**BRIEF:**
Would you retype all of these records exactly?

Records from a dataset

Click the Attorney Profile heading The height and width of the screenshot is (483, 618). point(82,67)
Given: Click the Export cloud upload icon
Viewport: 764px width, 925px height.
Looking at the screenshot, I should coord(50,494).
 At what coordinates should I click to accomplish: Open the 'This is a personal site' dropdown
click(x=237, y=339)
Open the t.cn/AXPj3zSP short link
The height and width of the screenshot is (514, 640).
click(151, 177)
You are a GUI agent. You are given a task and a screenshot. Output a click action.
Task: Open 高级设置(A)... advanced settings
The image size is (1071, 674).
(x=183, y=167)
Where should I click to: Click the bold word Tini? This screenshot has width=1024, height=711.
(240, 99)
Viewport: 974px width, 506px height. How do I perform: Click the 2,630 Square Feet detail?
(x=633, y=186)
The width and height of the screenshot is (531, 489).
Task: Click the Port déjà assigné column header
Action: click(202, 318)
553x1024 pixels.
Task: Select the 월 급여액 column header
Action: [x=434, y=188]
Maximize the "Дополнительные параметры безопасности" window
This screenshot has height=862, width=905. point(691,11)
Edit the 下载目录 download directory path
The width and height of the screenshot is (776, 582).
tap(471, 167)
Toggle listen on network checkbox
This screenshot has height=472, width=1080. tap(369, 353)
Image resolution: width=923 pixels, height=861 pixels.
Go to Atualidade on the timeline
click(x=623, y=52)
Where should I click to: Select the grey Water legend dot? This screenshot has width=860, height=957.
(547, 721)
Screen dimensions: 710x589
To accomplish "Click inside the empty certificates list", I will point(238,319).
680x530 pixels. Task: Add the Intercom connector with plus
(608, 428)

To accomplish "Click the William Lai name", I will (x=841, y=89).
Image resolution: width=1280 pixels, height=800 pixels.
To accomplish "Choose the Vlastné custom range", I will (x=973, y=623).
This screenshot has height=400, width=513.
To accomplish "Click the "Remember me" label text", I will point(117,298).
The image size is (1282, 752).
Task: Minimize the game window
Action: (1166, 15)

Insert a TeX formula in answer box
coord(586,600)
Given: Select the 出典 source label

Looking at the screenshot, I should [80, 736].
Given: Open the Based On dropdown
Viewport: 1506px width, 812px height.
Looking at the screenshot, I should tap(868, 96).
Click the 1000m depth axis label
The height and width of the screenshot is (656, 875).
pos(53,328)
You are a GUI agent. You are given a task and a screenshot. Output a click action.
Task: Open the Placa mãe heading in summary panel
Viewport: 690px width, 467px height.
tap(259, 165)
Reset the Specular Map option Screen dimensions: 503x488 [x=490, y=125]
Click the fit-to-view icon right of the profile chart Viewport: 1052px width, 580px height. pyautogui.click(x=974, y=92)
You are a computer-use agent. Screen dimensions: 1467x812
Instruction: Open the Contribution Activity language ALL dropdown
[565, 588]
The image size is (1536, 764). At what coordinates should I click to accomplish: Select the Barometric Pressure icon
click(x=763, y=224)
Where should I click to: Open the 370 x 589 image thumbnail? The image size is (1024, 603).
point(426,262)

**EXPECTED OUTPUT:**
Click the Attorney Profile heading The height and width of the screenshot is (483, 618). point(82,67)
Given: Click the Export cloud upload icon
Viewport: 764px width, 925px height.
Looking at the screenshot, I should coord(50,494).
 At what coordinates should I click to accomplish: Open the 'This is a personal site' dropdown
click(x=237, y=339)
Open the t.cn/AXPj3zSP short link
The height and width of the screenshot is (514, 640).
click(151, 177)
You are a GUI agent. You are given a task and a screenshot. Output a click action.
Task: Open 高级设置(A)... advanced settings
The image size is (1071, 674).
(x=183, y=167)
Where should I click to: Click the bold word Tini? This screenshot has width=1024, height=711.
(240, 99)
Viewport: 974px width, 506px height. How do I perform: Click the 2,630 Square Feet detail?
(x=633, y=186)
The width and height of the screenshot is (531, 489).
Task: Click the Port déjà assigné column header
Action: click(202, 318)
553x1024 pixels.
Task: Select the 월 급여액 column header
Action: [x=434, y=188]
Maximize the "Дополнительные параметры безопасности" window
This screenshot has height=862, width=905. point(691,11)
Edit the 下载目录 download directory path
The width and height of the screenshot is (776, 582).
tap(471, 167)
Toggle listen on network checkbox
This screenshot has height=472, width=1080. tap(369, 353)
Image resolution: width=923 pixels, height=861 pixels.
Go to Atualidade on the timeline
click(x=623, y=52)
Where should I click to: Select the grey Water legend dot? This screenshot has width=860, height=957.
(547, 721)
Screen dimensions: 710x589
To accomplish "Click inside the empty certificates list", I will point(238,319).
680x530 pixels. Task: Add the Intercom connector with plus
(608, 428)

To accomplish "Click the William Lai name", I will (x=841, y=89).
Image resolution: width=1280 pixels, height=800 pixels.
To accomplish "Choose the Vlastné custom range", I will (x=973, y=623).
This screenshot has height=400, width=513.
To accomplish "Click the "Remember me" label text", I will point(117,298).
The image size is (1282, 752).
Task: Minimize the game window
Action: (1166, 15)

Insert a TeX formula in answer box
coord(586,600)
Given: Select the 出典 source label

Looking at the screenshot, I should [80, 736].
Given: Open the Based On dropdown
Viewport: 1506px width, 812px height.
Looking at the screenshot, I should tap(868, 96).
Click the 1000m depth axis label
The height and width of the screenshot is (656, 875).
pos(53,328)
You are a GUI agent. You are given a task and a screenshot. Output a click action.
Task: Open the Placa mãe heading in summary panel
Viewport: 690px width, 467px height.
tap(259, 165)
Reset the Specular Map option Screen dimensions: 503x488 [x=490, y=125]
Click the fit-to-view icon right of the profile chart Viewport: 1052px width, 580px height. pyautogui.click(x=974, y=92)
You are a computer-use agent. Screen dimensions: 1467x812
Instruction: Open the Contribution Activity language ALL dropdown
[565, 588]
The image size is (1536, 764). At what coordinates should I click to accomplish: Select the Barometric Pressure icon
click(x=763, y=224)
Where should I click to: Open the 370 x 589 image thumbnail? The image size is (1024, 603).
point(426,262)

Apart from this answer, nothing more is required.